Start scraping (check site licensing rules first) or find a data vendor.
We’ve compiled nearly every data set that you would want to access and other vendors like Propstream, ATTOM, or Core Logic have it too. Some are a few hundred dollars a month and others start at a few thousand dollars. Most title companies will provide the data if you have an existing relationship and ask nicely.
Step 3 - Identify the Homeowner and Get Their Contact Info:
Having the property data is fine, but unless you want to rely on “To the current resident” or an ice-cold call, you need the homeowner’s name. You probably also want to contact them through phone or email, so you’ll need more than just an address.
If you’re ok taking time to do this or have a VA then head over to the WhitePages (or tools like RPR). A subscription is around $109/Mo. for 500 lookups. If it takes a minute to look up each homeowner, budget 8 hours or another $80/Mo. to get your data.
WhitePages and other services will likely have information for around 40%-60% of the addresses you look up and you still need to validate that the information is correct.
DISCLAIMER: You may think you’re saving money with a VA or doing it yourself, but in reality, if you’re looking up more than 50 contacts/Mo. you’ll end up spending WAY more time and money this way in the long-term than paying upfront for a service like Scout. What we built takes around 45 seconds (per 500 contacts) to a minute to find addresses, owners, lookup their emails and phones, clean and validate their email addresses, and reformat the data so you can use it to mail merge.
Step 4 - Start Your Outreach:
Send them an email! This is the first thing I do.
Every. Single. Time.
It’s not that I hate cold calling (I do), but I find that a “warm call” is a lot easier.
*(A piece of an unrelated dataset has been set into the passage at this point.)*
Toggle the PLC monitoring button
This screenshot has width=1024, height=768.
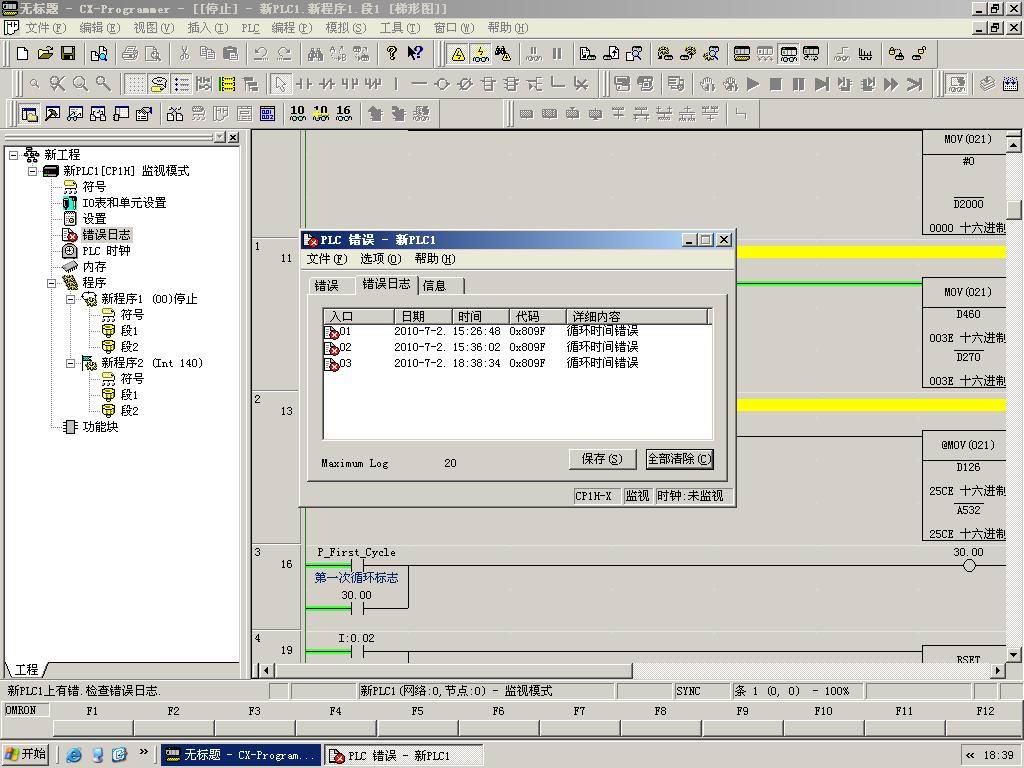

And starting off with “I sent an email earlier this week” is a great way to start off on the right foot. Plus, Apple recognizes my phone number in their email and suggests my name when I follow up on the phone.
The email should be short, sweet, to the point, and NOT about you. It’s always about them and the value you’re trying to bring (not the value to you…). I have a great template that I start off with:
Hi {{ first_name }}, I’m sure you weren’t expecting this email but…
Keep it to under 4 sentences.
A 2-touch campaign works wonders and a 3-touch is even better. You’ll need some email automation software for this. So we built that too.
IMPORTANT: Validate your emails and batch them out!
Yes, those statistics are real. And with Yahoo! and Google now actively dinging accounts with Spam rates over 3%, email validation tools may become your new best friend. Emailable, ZeroBounce, or NeverBounce work wonders.
As a general rule, keep it under 60/day for email addresses that you’ve never connected with before.
Step 5 - Keep Calling:
Now all you have to do is sit back and wait for the emails to start rolling in, right? Wrong. They won’t. You need to call them. Or DM. Or do anything to make sure you don’t dead end.
While you may get a few hits (I've actually gone end-to-end through email alone), 99% of deals require additional outreach.
If you have their number, don’t stop calling until you connect.
If you don’t have their number, keep emailing them or send a handwritten card (or automate that too).
I’ve done this hundreds of times. And if you’re serious about your outreach, you should be lining up face-to-face meetings weekly. Even more if you’re ok with a Facetime walkthrough.
In a sellers market, I’m lining up 3+/conversations week. And if I can do it, you can too.